Arlington Democrats to select delegate on June 9th
After serving since 2004, Delegate Al Eisenberg is retiring. Thanks to Mr. Eisenberg for representing my district these past five years in Richmond. His staff was responsive to my questions and concerns during legislative sessions, and for the most part I agreed with his votes and proposed legislation. Five Democrats are competing in a primary for his seat. No Republicans have filed to run, so this primary will determine the winner. These elections typically draw very low turnout, around 2,000-5,000 votes compared to 10,000 to 25,000 for a general election.
If you're a Virginia Democrat, please remember to go vote on June 9th. There's also a three-way race for the Democratic nomination for Governor, between Creigh Deeds, Brian Moran and Terry McAuliffe. The 47th District stretches from the East Falls Church Metro station, all the way down to Columbia Pike, over to Ballston and Virginia Square stations.
View Virginia House of Delegates District 47 in a larger map.
I sent questionnaires about transit to all of the delegate candidates for the 47th District. Miles Grant and Alan Howze responded. I'm still waiting to hear from Patrick Hope, Adam Parkhomenko, and Andres Tobar, the other candidates.
Both Grant and Howze are supportive of the Columbia Pike streetcar project, and both acknowledge that the local residents are apprehensive about the changes the project will bring. Grant states that the issues can be managed, while Howze more specifically states that the County Board should address some of those issues. While Grant expressed support for other transportation improvements like Lee Highway and a Beltway metro (in the very long term), Howze did not mention any additional transit lines in his response.
Both candidates stated that BRT was a valuable option, but only Grant specifically mentioned the development advantage with rail transit: "Would a business set up shop on the Pike because there's a rapid bus as opposed to a regular bus"? Howze mentioned that there was no one right answer and the mode decision would have to be made on a case-by-case basis.
Howze had a much stronger response to a question about how to raise more money for transit, being able to cite his experience working for Governor Warner, and passing legislation through the General Assembly. Grant is basically only able to say that he'll make the case that blocking transit funding is blocking economic growth. It may be true, but it might not be enough to convince the house GOP, which has until now blocked any new general taxes for transit.
Both candidates gave similar responses to a question about how we make sure transportation funding goes where it's most effective, essentially committing to striving to get Northern Virginia its fair share, but other than that neither candidate's answer really stood out. Grant cited the need for a "radically different set of policies", and Howze cited his experience working at a statewide level.
Both candidates oppose widening I-66, citing that increasing highway capacity will just encourage more use. They both support increasing transit capabilities as a tool for reducing highway congestion. Grant more directly mentioned affordable housing as a method of reducing congestion, mentioning that he'd prefer making it easier for a teacher to live in Arlington as opposed to commuting from Warrenton.

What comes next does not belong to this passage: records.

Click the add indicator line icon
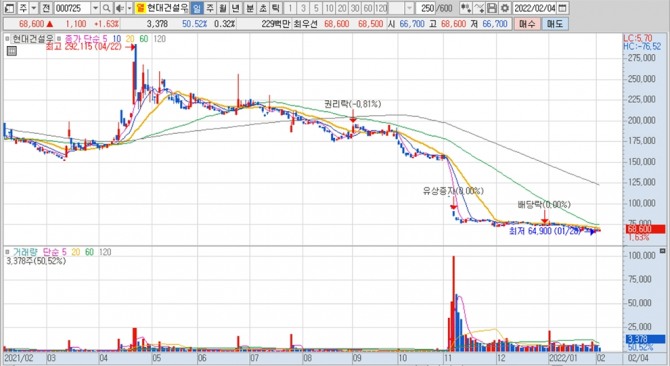Image resolution: width=670 pixels, height=366 pixels. coord(479,8)
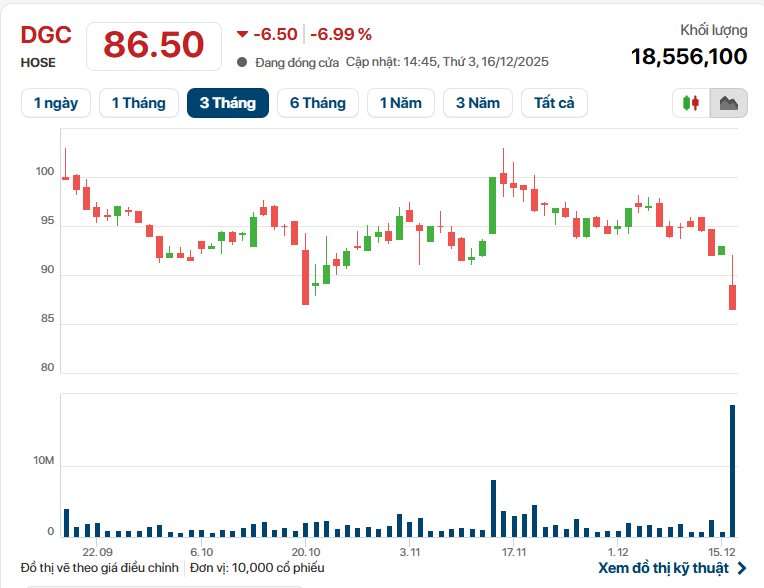Click the DGC ticker symbol
Screen dimensions: 764x588
click(46, 34)
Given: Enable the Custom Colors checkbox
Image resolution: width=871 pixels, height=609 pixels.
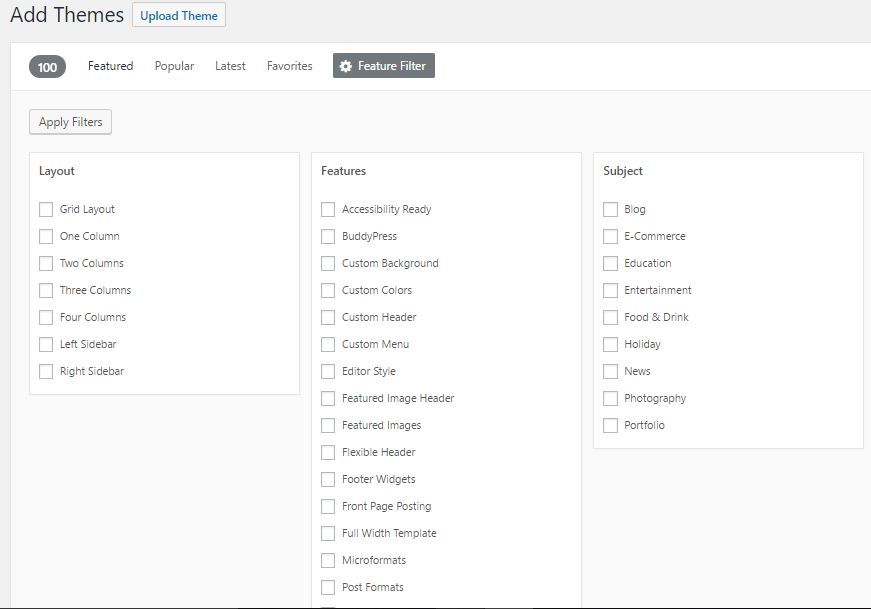Looking at the screenshot, I should [x=328, y=290].
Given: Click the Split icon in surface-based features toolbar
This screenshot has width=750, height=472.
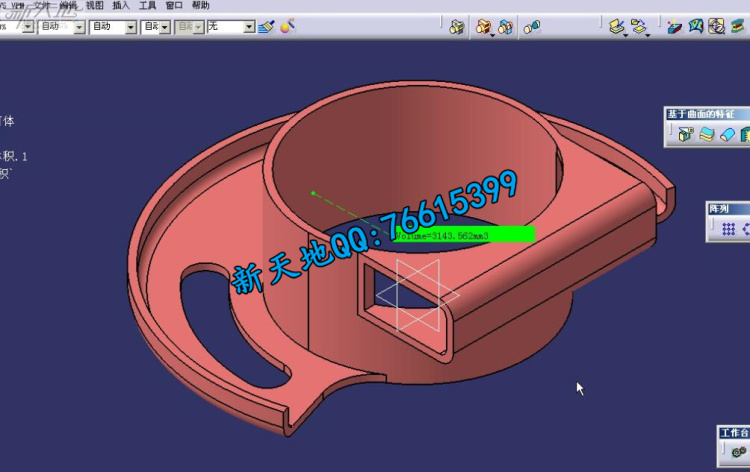Looking at the screenshot, I should 687,135.
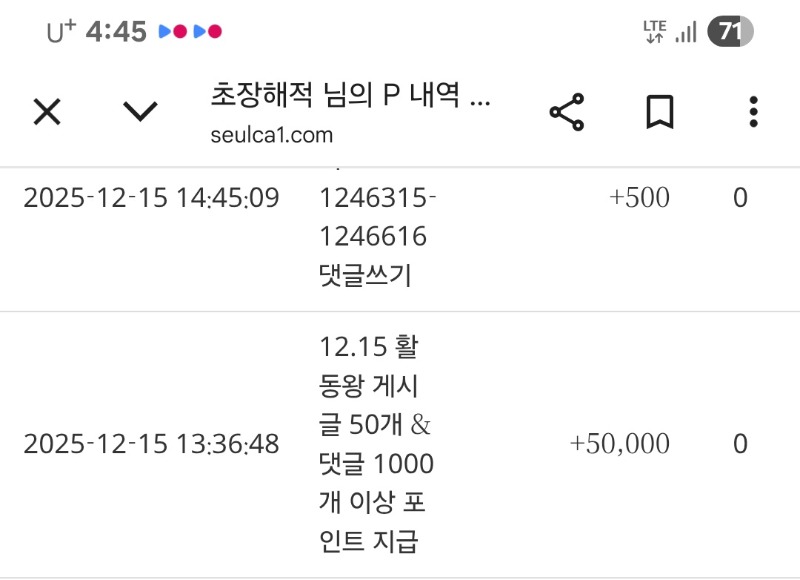Open the share options for this page

tap(567, 112)
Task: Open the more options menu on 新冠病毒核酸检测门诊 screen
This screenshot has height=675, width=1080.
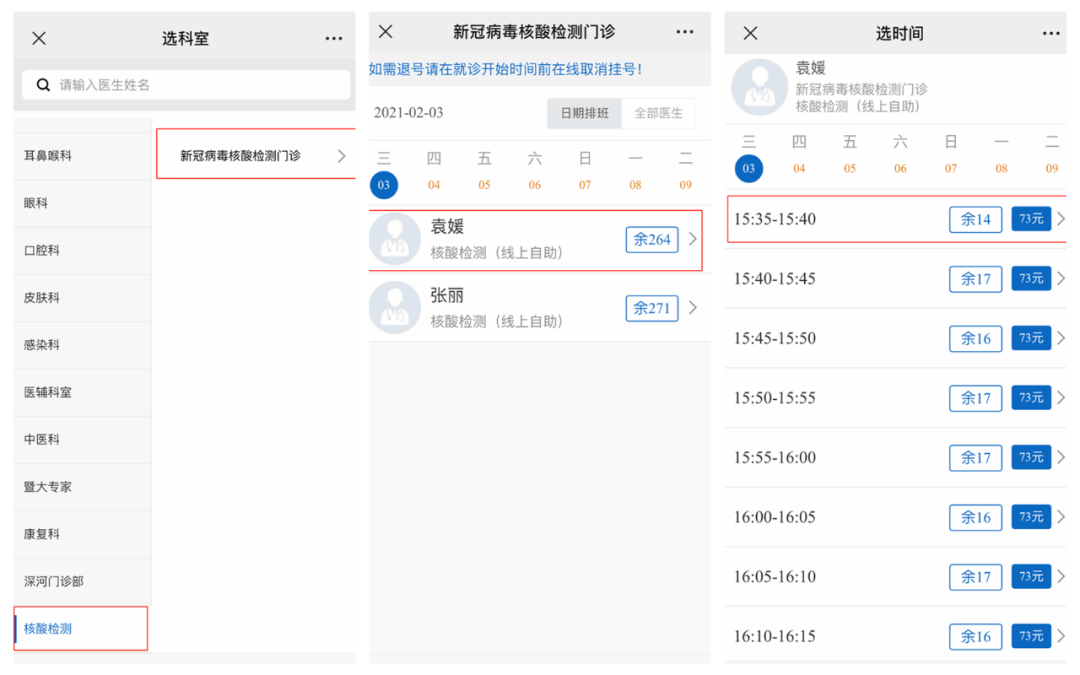Action: (685, 32)
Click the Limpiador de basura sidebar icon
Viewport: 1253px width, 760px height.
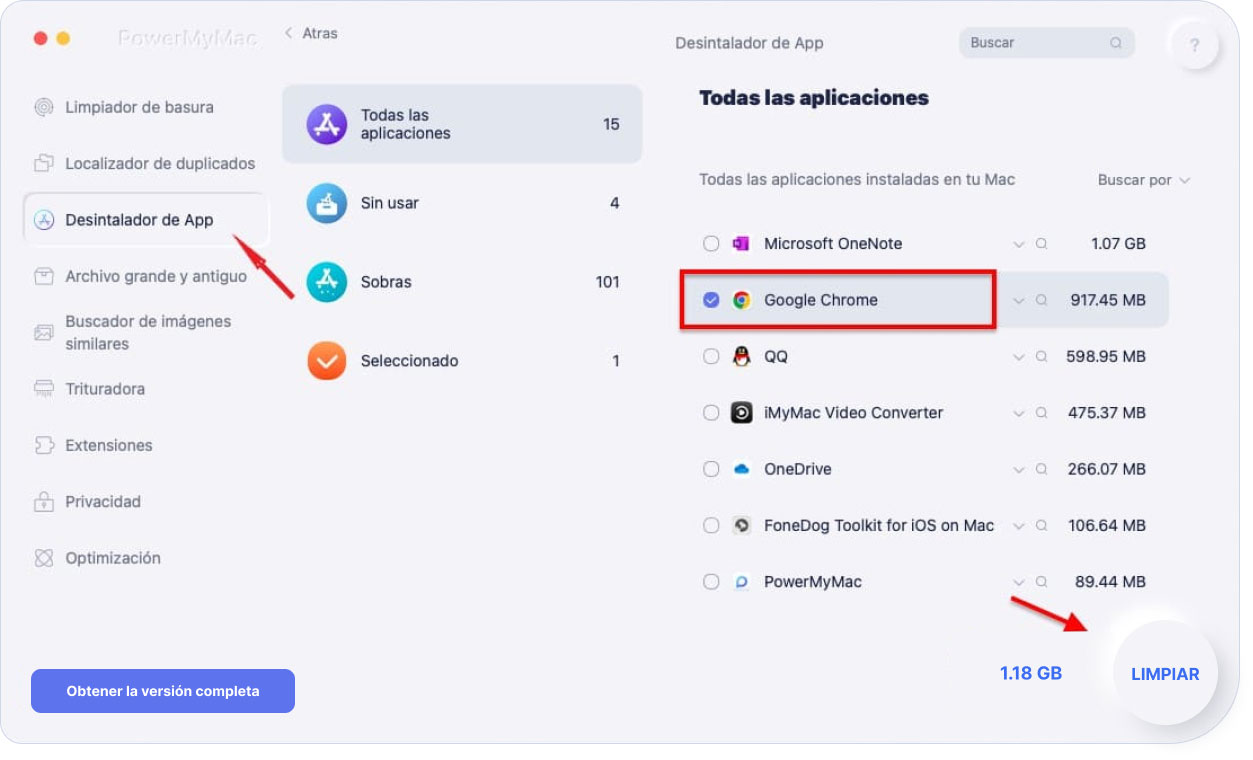coord(44,108)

Both candidates were for allowing localities to require building standards similar to LEED, and for allowing localities broader powers to address their local concerns. I think both candidates pointed out difficulties with LEED but were supportive of LEED's intent. As part of his training to be an energy auditor, Howze has studied for the LEED certification.
Both candidates support an increase in the gas tax. Grant supports if the money is carefully appropriated, with a concern that the tax revenue could be sent to other parts of the state. When asked whether fixed-cost fees like licensing and titling were preferable, Grant said that he preferred mileage-based fees because they affect the occasional driver less than the daily long-haul commuter. Howze brought up a great point that any fees or taxes need to be stable so that the Commonwealth can raise bonds against them.

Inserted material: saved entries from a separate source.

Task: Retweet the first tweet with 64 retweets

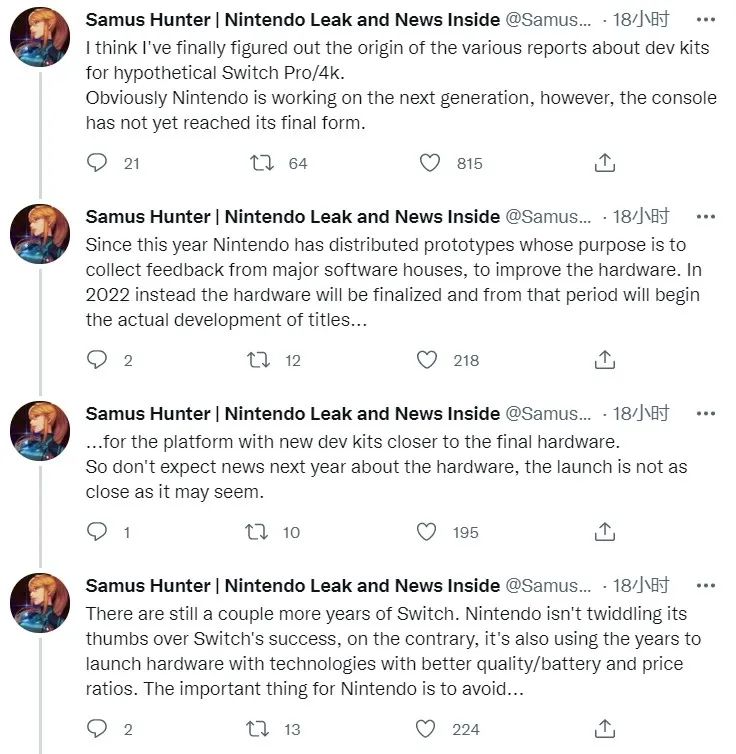Action: (x=261, y=163)
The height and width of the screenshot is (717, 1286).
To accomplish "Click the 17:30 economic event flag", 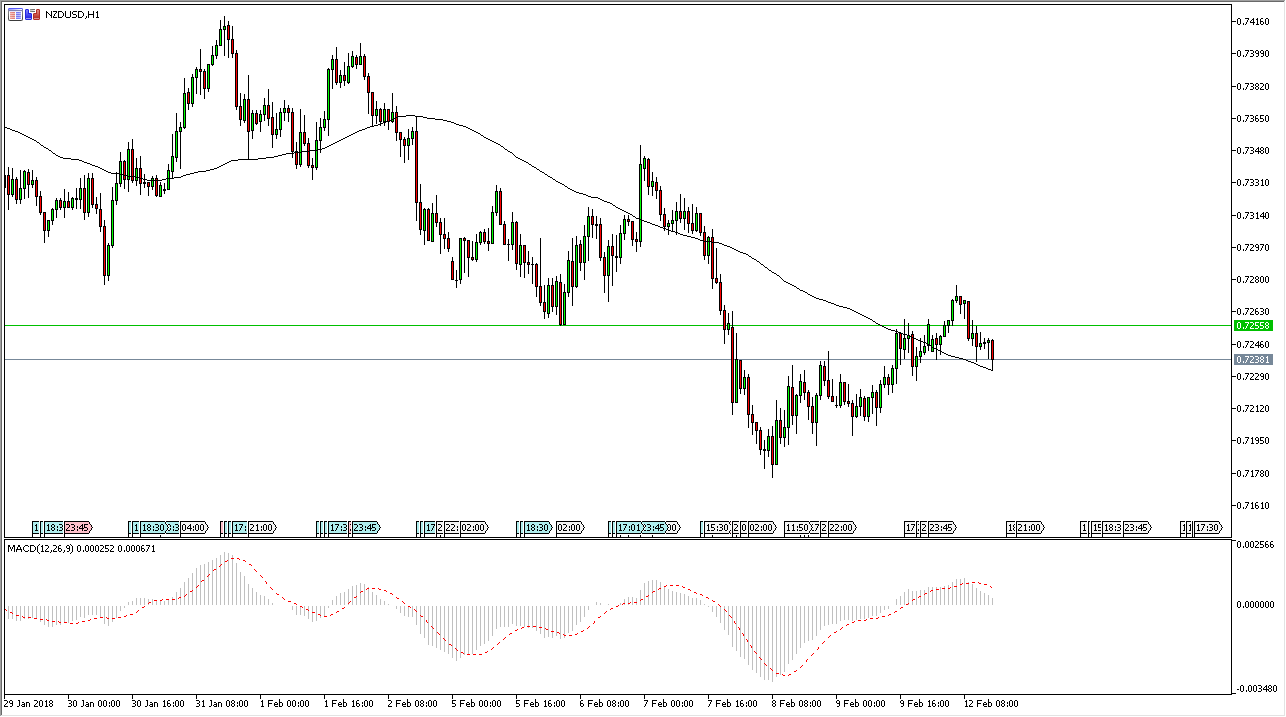I will pyautogui.click(x=1207, y=527).
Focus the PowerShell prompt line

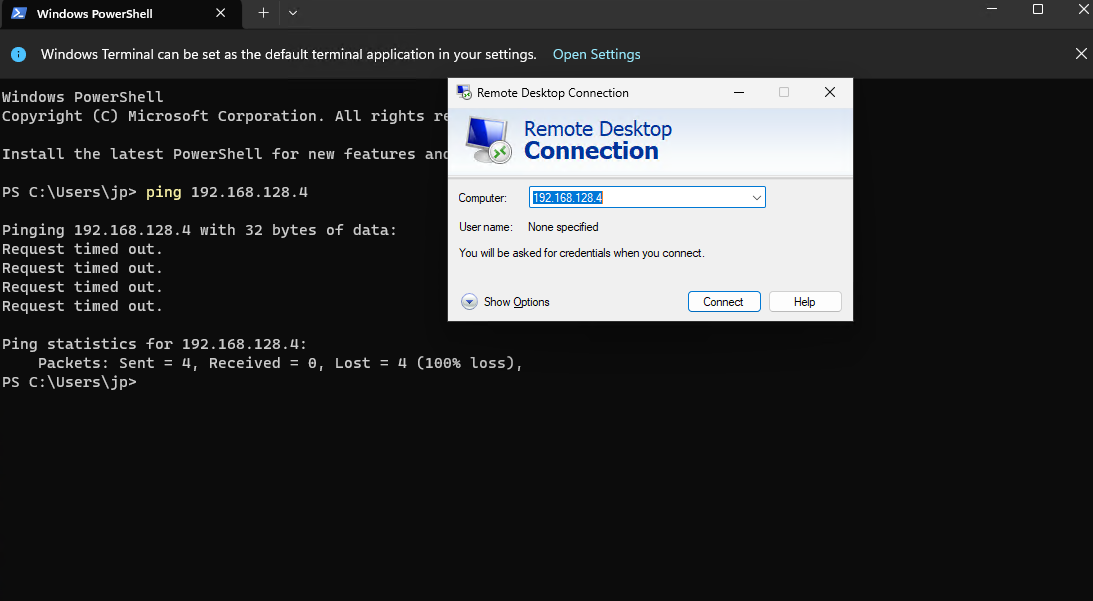pyautogui.click(x=300, y=382)
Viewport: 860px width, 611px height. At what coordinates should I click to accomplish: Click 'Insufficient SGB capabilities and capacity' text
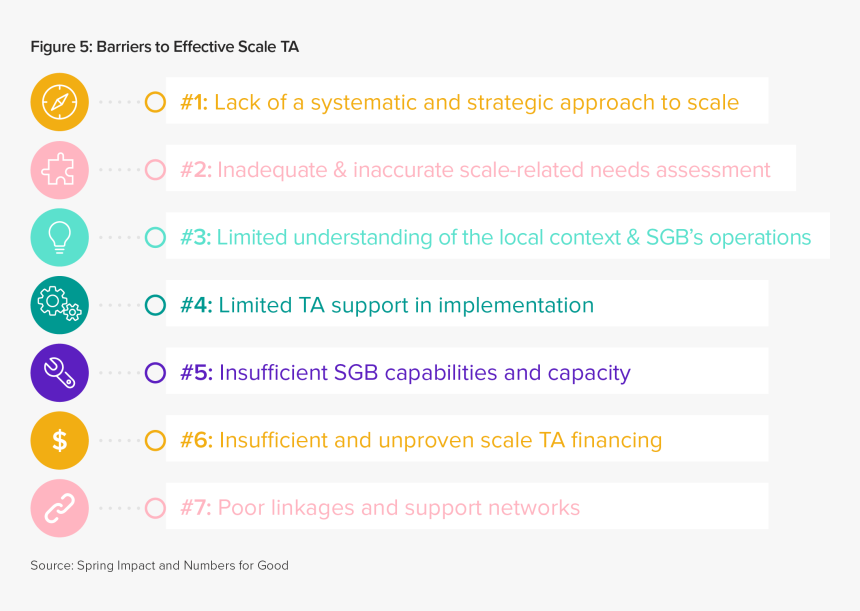point(425,373)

I'm split between the two of them. Both candidates have been responsive to questions, understand Northern Virginia's transportation issues, and understand the link between good transit and land use. It's unfortunate that you're only allowed to pick one, I'd prefer a ranked choice voting system or some system that allowed me to vote for more than one. If other candidates respond to my questions I'll try to pass that information along.
I'm not making an endorsement, other than to say that either Grant or Howze are clearly bright individuals with the experience they need for the office. As Northern Virginia Democrats, they have similar views on transportation, taxes, public finance and social issues. Mr. Howze appears to bring more directly applicable experience to the office, having worked for Virginia public officials, while Mr. Grant appears to have a better feel for the many interlinked topics when it comes to planning, land use, transportation and the environment. At this point, I'm going to vote for one of the two, I'm just not sure which.